Find every line in the records below that contains the word "This", with case counting, and copy each of those lines in full.
═══
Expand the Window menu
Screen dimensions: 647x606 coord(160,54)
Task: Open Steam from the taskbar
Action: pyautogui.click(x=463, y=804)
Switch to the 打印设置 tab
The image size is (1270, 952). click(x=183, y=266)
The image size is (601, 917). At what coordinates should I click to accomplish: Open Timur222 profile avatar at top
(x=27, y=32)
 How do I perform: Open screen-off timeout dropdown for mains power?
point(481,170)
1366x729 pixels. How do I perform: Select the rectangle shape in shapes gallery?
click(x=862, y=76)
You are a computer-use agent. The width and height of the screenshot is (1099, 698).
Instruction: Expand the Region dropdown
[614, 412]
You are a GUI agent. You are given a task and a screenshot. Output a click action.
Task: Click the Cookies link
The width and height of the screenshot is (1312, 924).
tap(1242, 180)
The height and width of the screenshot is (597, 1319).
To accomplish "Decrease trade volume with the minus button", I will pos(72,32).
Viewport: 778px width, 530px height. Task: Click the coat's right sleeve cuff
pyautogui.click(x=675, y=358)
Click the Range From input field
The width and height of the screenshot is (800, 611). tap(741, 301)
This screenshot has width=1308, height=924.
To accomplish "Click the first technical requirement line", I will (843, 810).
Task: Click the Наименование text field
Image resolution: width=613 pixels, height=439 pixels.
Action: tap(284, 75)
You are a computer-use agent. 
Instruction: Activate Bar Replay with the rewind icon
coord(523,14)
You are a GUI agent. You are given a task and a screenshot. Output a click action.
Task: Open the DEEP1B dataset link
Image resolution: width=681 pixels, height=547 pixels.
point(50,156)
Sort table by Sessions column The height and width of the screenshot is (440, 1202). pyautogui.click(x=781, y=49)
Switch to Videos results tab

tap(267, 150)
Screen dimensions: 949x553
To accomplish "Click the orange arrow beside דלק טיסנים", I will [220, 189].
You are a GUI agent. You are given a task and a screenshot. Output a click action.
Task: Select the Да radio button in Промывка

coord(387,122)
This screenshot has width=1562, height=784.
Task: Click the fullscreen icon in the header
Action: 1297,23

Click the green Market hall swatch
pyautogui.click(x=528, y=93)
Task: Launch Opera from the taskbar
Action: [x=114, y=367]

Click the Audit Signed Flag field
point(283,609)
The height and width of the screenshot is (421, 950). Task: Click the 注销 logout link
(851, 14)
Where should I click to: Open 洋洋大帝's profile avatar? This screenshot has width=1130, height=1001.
═══
# SOLUTION:
This screenshot has width=1308, height=924.
This screenshot has width=1562, height=784.
Where should I click to: Open 洋洋大帝's profile avatar? This screenshot has width=1130, height=1001.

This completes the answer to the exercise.